While lauding these fermentation-based startups, many of which will continue to play important roles in high-value chemical production, we have been keeping an eye out for startups targetting the broader problem of low-cost, high volume chemical production.

Biology again to the rescue. What we need is an approach that breaks down the magic that happens within a cell into more elementary processes, and utilizes these at scale. The result would be a much more efficient process than fermentation, needing lower energy use, fewer input chemicals and producing much less waste. This effort, now called “cell-free biology” has remained elusive, owing primarily to the high cost of enzymes and supporting building blocks (“cofactors”) needed.

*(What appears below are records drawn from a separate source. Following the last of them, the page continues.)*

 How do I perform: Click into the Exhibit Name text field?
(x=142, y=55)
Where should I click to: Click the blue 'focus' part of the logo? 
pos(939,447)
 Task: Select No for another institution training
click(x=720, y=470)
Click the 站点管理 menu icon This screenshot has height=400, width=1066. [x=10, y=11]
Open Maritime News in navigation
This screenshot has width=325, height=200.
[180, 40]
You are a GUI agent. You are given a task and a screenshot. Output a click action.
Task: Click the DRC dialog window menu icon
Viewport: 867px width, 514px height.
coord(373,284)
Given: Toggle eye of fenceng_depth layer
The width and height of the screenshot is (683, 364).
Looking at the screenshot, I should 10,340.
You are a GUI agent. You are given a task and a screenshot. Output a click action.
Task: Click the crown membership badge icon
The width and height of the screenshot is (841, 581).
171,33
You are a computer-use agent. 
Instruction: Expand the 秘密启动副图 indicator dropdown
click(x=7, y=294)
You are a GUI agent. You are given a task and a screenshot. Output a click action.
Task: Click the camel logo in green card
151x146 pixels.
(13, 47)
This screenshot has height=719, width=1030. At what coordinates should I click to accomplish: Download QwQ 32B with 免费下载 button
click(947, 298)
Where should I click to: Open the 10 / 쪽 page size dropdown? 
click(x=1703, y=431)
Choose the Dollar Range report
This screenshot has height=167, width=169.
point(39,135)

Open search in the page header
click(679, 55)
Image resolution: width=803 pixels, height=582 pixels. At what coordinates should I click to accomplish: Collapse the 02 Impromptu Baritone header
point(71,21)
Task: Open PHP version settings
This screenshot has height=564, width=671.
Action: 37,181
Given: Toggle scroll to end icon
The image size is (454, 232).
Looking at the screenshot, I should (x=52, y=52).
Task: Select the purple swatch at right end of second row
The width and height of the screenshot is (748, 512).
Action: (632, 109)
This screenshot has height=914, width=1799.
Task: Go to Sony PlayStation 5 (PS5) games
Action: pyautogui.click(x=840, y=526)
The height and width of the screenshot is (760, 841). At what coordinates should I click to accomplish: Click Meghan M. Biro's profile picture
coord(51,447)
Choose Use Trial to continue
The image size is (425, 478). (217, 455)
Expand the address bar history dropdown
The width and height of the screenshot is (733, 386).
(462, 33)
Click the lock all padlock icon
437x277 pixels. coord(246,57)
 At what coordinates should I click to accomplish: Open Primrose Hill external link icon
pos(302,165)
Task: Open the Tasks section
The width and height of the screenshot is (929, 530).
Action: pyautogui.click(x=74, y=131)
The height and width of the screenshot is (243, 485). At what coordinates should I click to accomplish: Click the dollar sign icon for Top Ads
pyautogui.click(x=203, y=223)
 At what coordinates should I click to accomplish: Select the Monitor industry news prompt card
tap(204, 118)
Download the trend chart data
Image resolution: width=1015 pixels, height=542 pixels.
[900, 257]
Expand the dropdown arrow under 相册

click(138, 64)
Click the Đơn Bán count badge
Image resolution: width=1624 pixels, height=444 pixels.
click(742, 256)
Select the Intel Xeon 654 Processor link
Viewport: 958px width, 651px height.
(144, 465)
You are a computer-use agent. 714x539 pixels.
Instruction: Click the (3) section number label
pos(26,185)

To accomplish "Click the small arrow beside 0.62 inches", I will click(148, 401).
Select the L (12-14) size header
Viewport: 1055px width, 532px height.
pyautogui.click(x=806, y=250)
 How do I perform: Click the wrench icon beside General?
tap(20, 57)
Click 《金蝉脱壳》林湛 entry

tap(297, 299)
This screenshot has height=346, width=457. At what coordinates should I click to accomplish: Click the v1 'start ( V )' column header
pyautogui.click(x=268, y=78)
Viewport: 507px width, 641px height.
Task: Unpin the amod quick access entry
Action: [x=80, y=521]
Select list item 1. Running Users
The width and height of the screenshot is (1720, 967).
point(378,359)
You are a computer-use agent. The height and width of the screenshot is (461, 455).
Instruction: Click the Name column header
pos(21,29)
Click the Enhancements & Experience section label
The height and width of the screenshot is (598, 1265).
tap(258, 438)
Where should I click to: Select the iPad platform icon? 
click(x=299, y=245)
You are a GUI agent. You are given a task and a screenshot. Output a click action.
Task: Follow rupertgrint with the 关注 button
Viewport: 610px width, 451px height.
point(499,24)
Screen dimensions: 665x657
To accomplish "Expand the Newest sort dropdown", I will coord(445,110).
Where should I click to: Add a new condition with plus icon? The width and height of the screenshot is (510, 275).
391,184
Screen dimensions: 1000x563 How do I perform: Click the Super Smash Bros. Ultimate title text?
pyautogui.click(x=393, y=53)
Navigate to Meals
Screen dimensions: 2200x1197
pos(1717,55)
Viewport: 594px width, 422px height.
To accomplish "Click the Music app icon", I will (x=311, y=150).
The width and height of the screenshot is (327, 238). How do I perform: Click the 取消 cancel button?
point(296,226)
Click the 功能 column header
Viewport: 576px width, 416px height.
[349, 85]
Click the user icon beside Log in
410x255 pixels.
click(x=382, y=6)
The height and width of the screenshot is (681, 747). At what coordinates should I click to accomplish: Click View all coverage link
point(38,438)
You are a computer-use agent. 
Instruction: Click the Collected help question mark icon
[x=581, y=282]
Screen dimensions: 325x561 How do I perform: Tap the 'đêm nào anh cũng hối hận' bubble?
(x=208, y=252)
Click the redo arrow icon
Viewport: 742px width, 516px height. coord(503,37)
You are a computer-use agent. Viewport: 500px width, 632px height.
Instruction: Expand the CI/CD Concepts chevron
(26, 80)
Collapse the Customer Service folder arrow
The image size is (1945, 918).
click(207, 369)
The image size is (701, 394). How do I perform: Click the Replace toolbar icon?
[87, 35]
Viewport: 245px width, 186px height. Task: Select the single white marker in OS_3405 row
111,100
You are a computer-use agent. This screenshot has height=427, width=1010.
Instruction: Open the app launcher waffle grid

Excitingly, there’s at least one company that could just crack this challenge, using an ingenious way of holding on tightly to enzymes and cofactors using DNA, making them reusable and therefore the process much more cost effective than approaches that use glass beads and other physical binding methods (the previous state-of-the-art).

Founded by Grant Aarons and Ferdy Randisi, London-based FabricNano has an ambition level no smaller than to become the world’s next chemical giant, though, unlike the incumbents, a chemical company the world could actually love given their sustainable, responsible approach. They have convened an impressive interdisciplinary team by drawing from experts across biochemistry, chemistry, enzymology, computer science and theoretical physics, and have already proven that their core technology works.

That’s why I’m proud that we at Atomico just made public our partnership with the FabricNano team by leading their series A, joined by a bevy of amazing angel investors across the chemical industry, sustainability investors and technologists from Silicon Valley to Europe. This funding will enable them to accelerate the scale-up of their FabricFlow reactor technology, starting with sustainably synthesising chemicals used in plastics and personal care products.

A pipeline of about 400 [biology produced] use cases … is already visible. These applications alone could have direct economic impact of up to $4 trillion a year over the next ten to 20 years — McKinsey 2020 report

Grant and Ferdy, thanks for choosing Atomico to join the FabricNano journey, and I’m personally very much looking forward to the day that the oil based chemical processes I learnt about decades ago become more a matter for the History rather than Chemistry books!